▸ Excerpted data
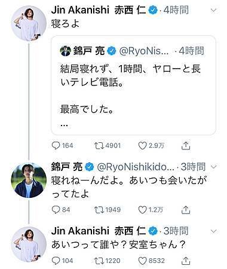Open the quoted 錦戸 亮 tweet card
The image size is (227, 269).
click(x=134, y=85)
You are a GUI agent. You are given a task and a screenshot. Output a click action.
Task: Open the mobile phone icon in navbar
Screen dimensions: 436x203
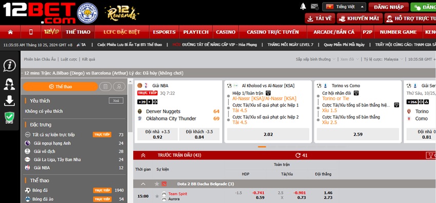(x=31, y=32)
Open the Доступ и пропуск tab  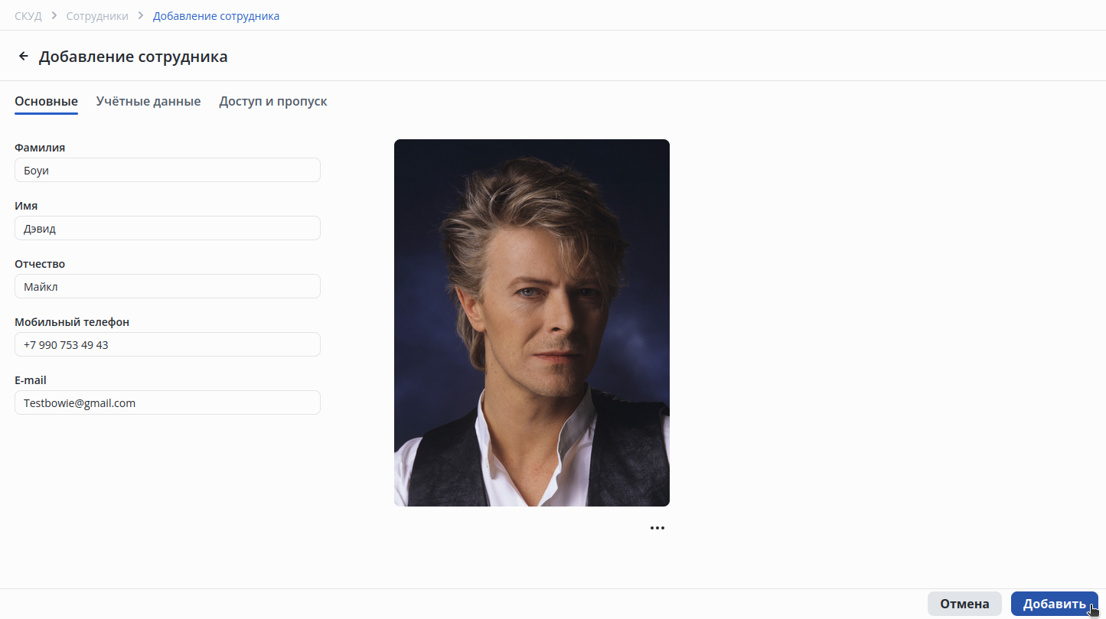273,101
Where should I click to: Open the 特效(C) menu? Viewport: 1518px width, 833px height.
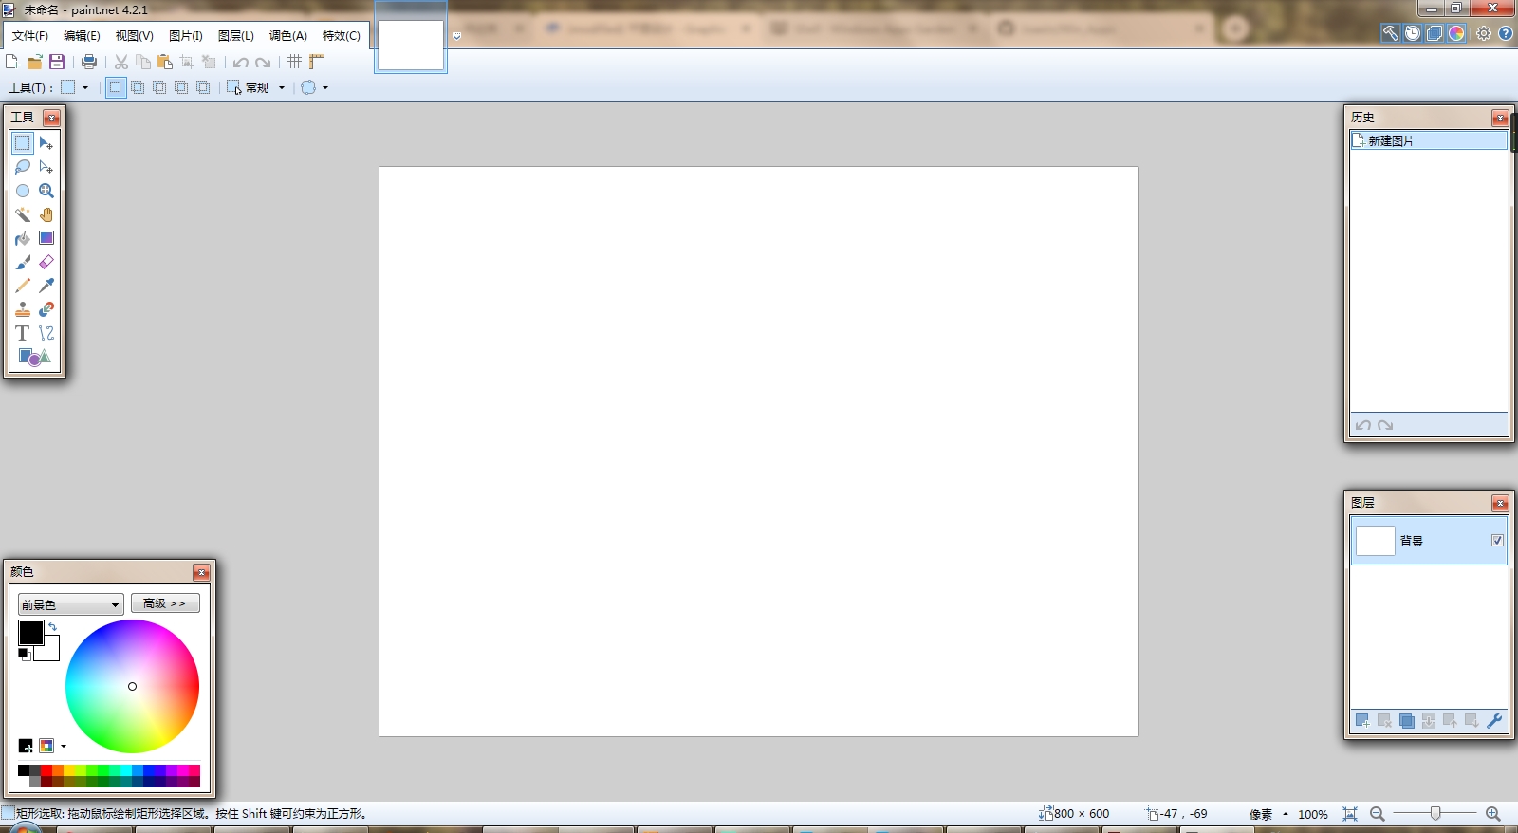(x=341, y=36)
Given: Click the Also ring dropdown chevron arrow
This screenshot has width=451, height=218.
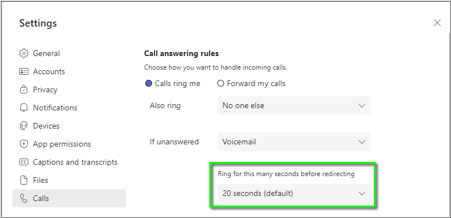Looking at the screenshot, I should tap(362, 106).
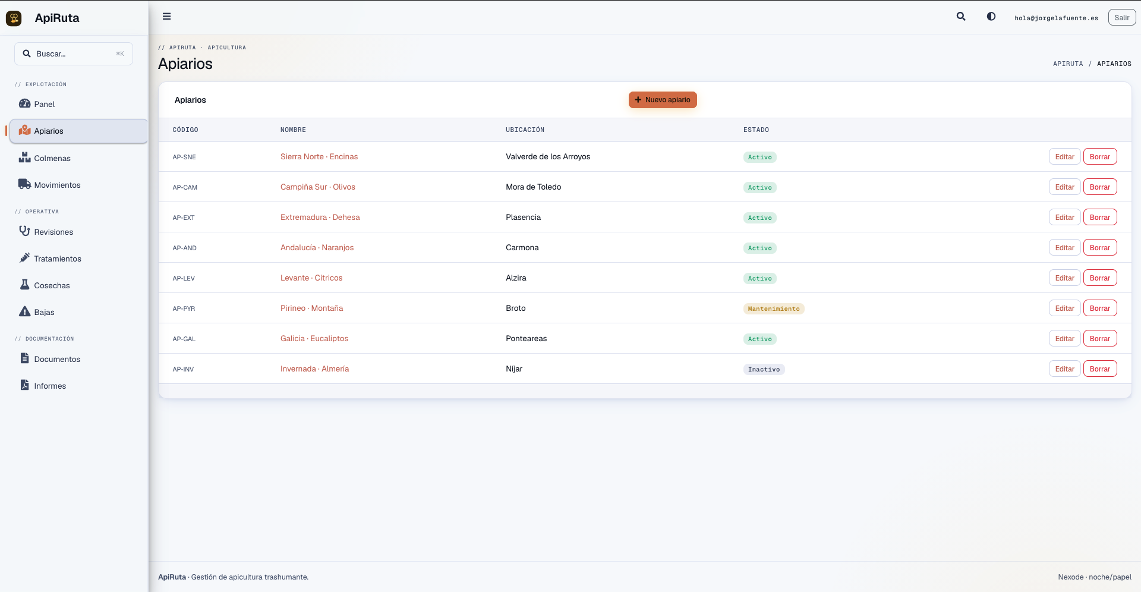This screenshot has height=592, width=1141.
Task: Click the Nuevo apiario button
Action: 663,100
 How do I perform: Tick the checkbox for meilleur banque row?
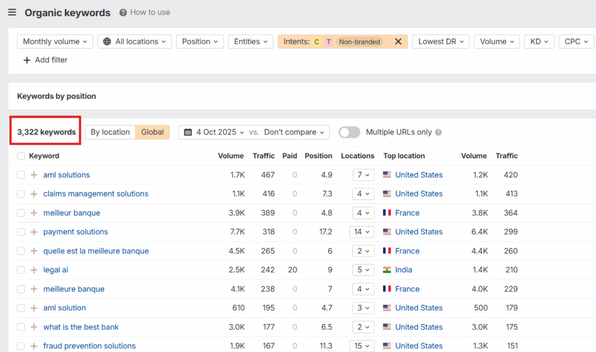[21, 213]
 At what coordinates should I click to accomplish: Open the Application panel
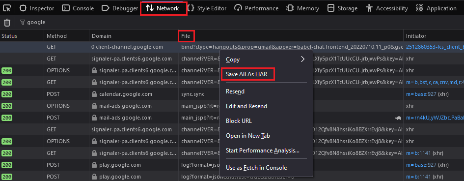pyautogui.click(x=436, y=8)
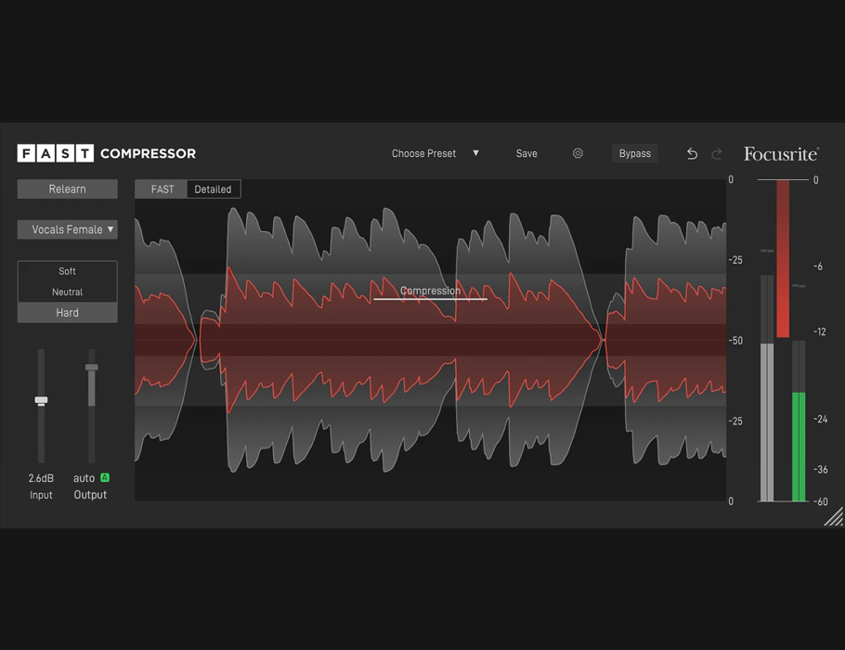Click the FAST Compressor logo
The width and height of the screenshot is (845, 650).
coord(107,153)
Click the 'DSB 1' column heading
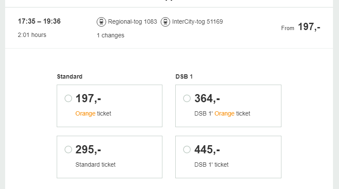339x189 pixels. tap(184, 76)
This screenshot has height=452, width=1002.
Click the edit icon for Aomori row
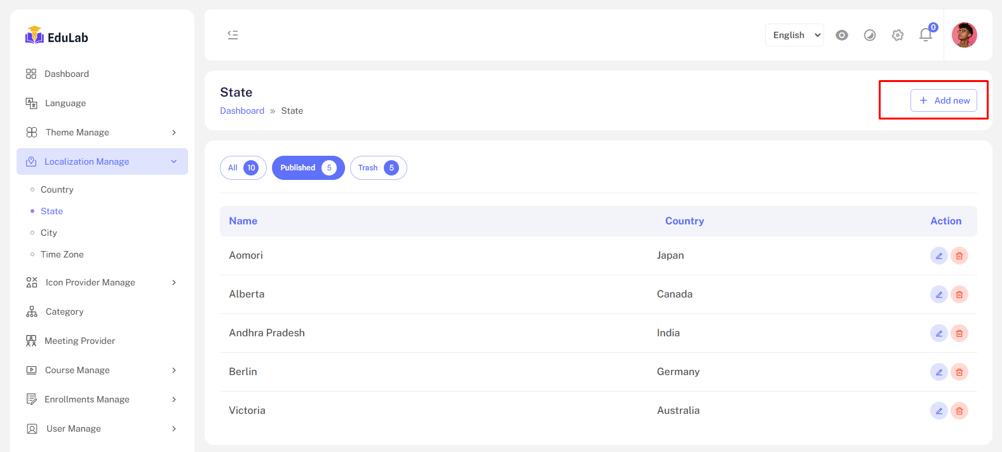[x=938, y=256]
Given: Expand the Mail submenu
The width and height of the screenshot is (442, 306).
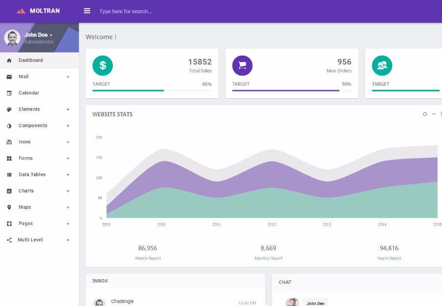Looking at the screenshot, I should click(x=68, y=77).
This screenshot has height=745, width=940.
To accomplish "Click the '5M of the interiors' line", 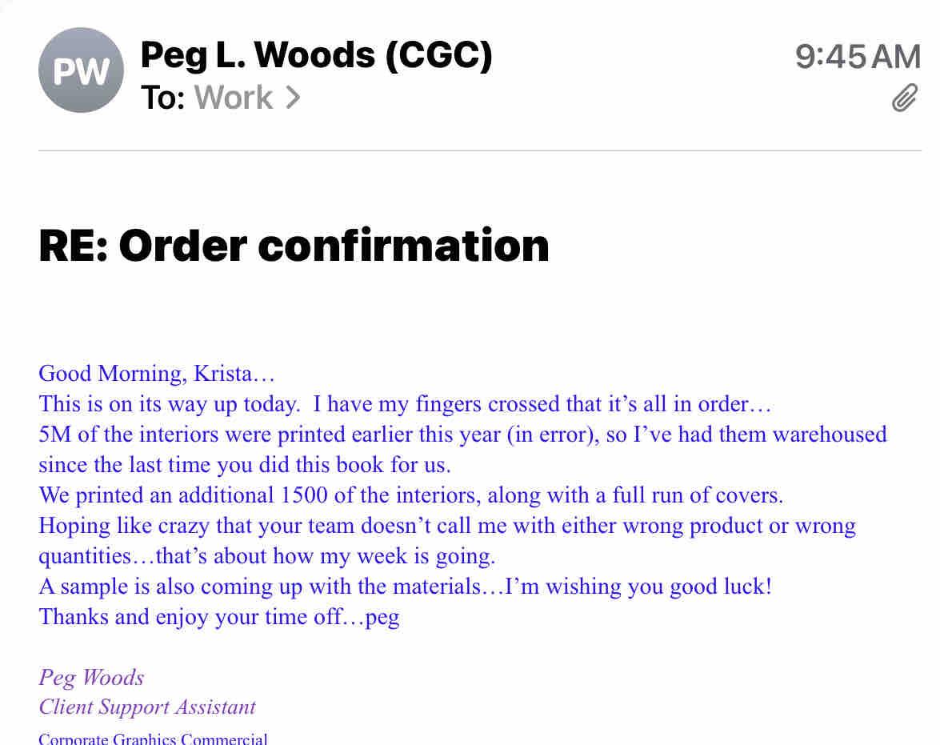I will pyautogui.click(x=462, y=435).
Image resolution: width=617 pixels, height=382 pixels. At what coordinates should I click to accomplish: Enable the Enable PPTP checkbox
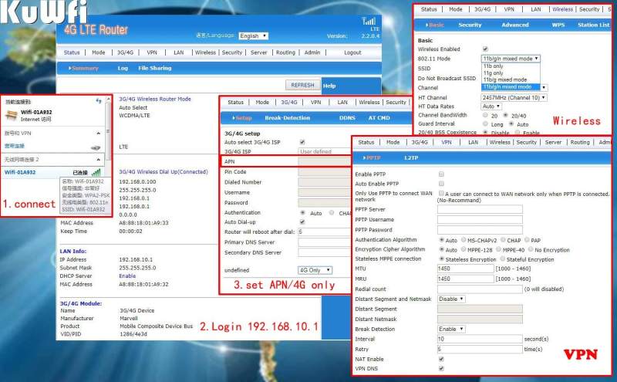(x=441, y=174)
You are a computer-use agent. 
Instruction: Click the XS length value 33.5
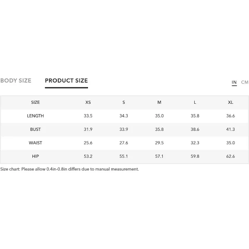tap(88, 116)
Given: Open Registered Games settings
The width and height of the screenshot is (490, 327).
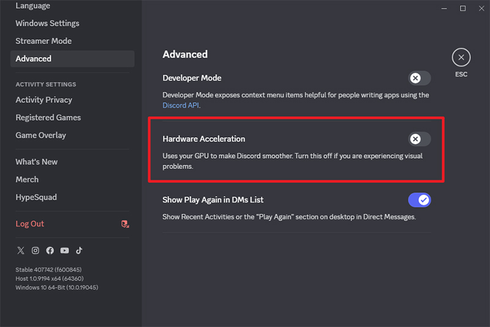Looking at the screenshot, I should [48, 118].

▸ Aim of the task
If a line in the entries includes the word "agent", copy that line out.

▸ Written reply
You are a GUI agent. You are given a task and a screenshot. Output a click action.
You are a computer-use agent. 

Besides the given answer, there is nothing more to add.